*TEXT EXTRACT*.
****************

Nothing’s more cinematic than a sequel, especially when it’s executed by the beta shifters of Star Trek: Lower Decks. Season 3, episode 8, “Crisis Point 2: Paradoxus,” was written by Ben Rodgers and directed by Michael Mullen.
The Cerritos is in the midst of a dramatic space battle against a Romulan Warbird. The widescreen ratio and grainy film quality reveal this is a holodeck movie: a sequel to season 1 episode 9, “Crisis Point: Rise of Vindicta.” In spite of the efforts of Captain Carol Freeman (Dawnn Lewis), Commander Jack Ransom (Jerry O’Connell), Lt. Kayshon (Carl Tart), and Lt. Shax (Fred Tatasciore), the Romulans abscond with a “device” stolen from a Cerritos scientist.
Aboard the Romulan ship, the Melpinar triplets order the Cerritos to be destroyed. Freeman is about to abandon ship. But before she can give the order, the Wayfarer arrives.
The ship executes a Star Trek: First Contact-style flyby as it deflects fire directed toward the Cerritos. Shax thanks the profits, but Freeman says to save those thanks for “Captain Busephelous Dagger,” played by Ensign Bradward Boimler (Jack Quaid).
Crisis Point 2
On the bridge of the Wayfarer, Boimler addresses his quips towards “Commander Rebecca Doodle,” played by Beckett Mariner (Tawny Newsome). Elsewhere, one Melpinar triplet says she wants Dagger’s head. But another says they’ve already won. The Warbird warps away.
Freeman opens comms with Dagger. She explains that the Melpinar triplets stole the Chrono-gami, a time travel device. Mariner mocks the clunky exposition.
An incoming message from the real world interrupts. Boimler freezes the holodeck program and answers. Ransom orders him to report to his office. Ensign D’Vana Tendi (Noël Wells) asks, “Aren’t you off duty?” Bradward affirms this and speculates Ransom just wants a spotter for Tellarite deadlifts.

****************

*DATASET CONTENT*.
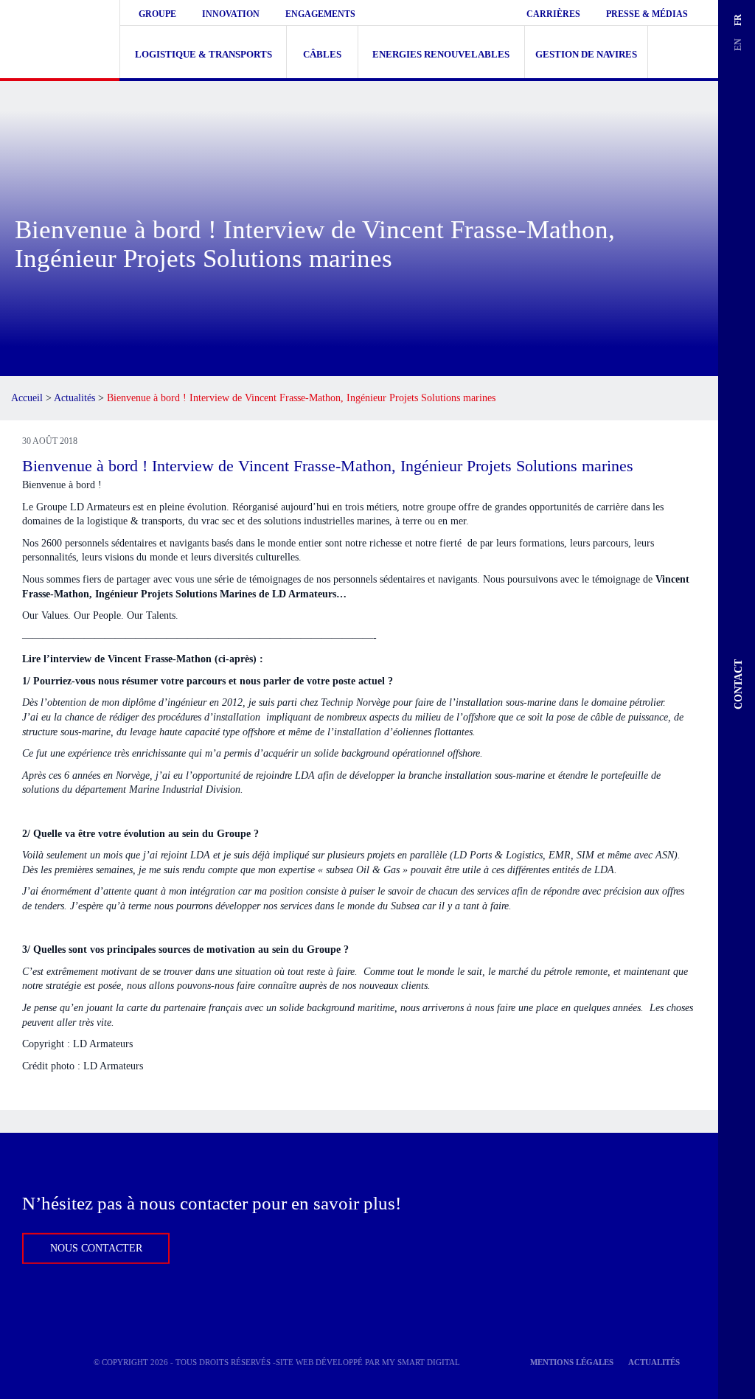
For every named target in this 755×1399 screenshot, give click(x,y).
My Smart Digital (421, 1362)
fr (737, 20)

****************

*TASK A*. Condense the paragraph of the Lower Decks recap that begins "The Cerritos is in the midst" into a short bulleted list that keeps its main facts.
*TASK B*. Pick up the Lower Decks recap after its final sentence and keep writing.

*WRITTEN RESPONSE A*.
- The Cerritos battles a Romulan Warbird.
- The widescreen ratio and grainy film quality show that this is a holodeck movie, a sequel to season 1 episode 9, "Crisis Point: Rise of Vindicta."
- Captain Carol Freeman (Dawnn Lewis), Commander Jack Ransom (Jerry O'Connell), Lt. Kayshon (Carl Tart), and Lt. Shax (Fred Tatasciore) try to stop the Romulans.
- The Romulans get away anyway with a "device" stolen from a Cerritos scientist.

*WRITTEN RESPONSE B*.
Ensign Samanthan Rutherford (Eugene Cordero) says the opening was awesome. Beckett is skeptical of a time travel plot, however. Boimler says Crisis Point 2 is twice as good as the original. Mariner says he can’t just piggyback off her movie. Bradward counters that it was originally his program, so he can do what he wants.
Tendi wonders if it qualifies as a sequel when Vindicta was blown up at the conclusion of the first movie. Rutherford says the narrative follows the heres: the Cerritos bridge crew, not the antagonist.
Before leaving for Ransom’s office, Boimler says he’ll skip to the opening credits. Beckett postulates that the Romulans using the Chrono-gami will result in an alternate cinematic timeline where they are all played by different, younger actors. Tendi says this narrative possibility is scientifically a “bit of a reach.”
Lower Decks: Paradoxus
Rutherford is playing Chief Engineer Sylvo Toussant. Meanwhile, Tendi plays Lt. Commander Meena Vesper. Mariner denounces Crisis Point 2 as fanfic. She notes that she has an upcoming evaluation with Ransom at 1900.
Bradward returns to the holodeck, dejected. Mariner asks what Ransom wanted. Boimler says “reassigning duty shifts.” As the credits conclude, Tendi urges everyone to get into character. Instead, Rutherford blows a raspberry.
Europa – Starfleet Temporal Laboratory. The command crews of the Cerritos and Wayfarer enter the laboratory and approach Doctor Helena Gibson. Dialogue establishes that she and Dagger have a romantic history. But Boimler is all narrative business.
Gibson shows the crews an outdated but extremely high definition computer rendition explaining the concept that underpins the Chrono-gami. Shax notes that the Romulans could attack at any place or time. This could prevent Starfleet from ever existing.
“So many lives, just blinked out of existence,” says Bradward. Doctor T’Ana (Gillian Vigman) begins to speak but Boimler interrupts her. He reflects further on mortality.
Gibson gives the crew a watch that can track the Chrono-gami. The device suggests the Chrono-gami is being brought to Tatasciore IX. Shax notes this planet is a favorite of black market weapons dealers.
Gibson postulates that the Melpinar triplets are heading there in order to buy the fuel for the device. As the crew sets a course for Tatasciore IX, Boimler rebuffs Gibson’s romantic advances. Mariner insists a movie needs romance. Bradward replies that “Dagger’s lovelife doesn’t matter anymore.”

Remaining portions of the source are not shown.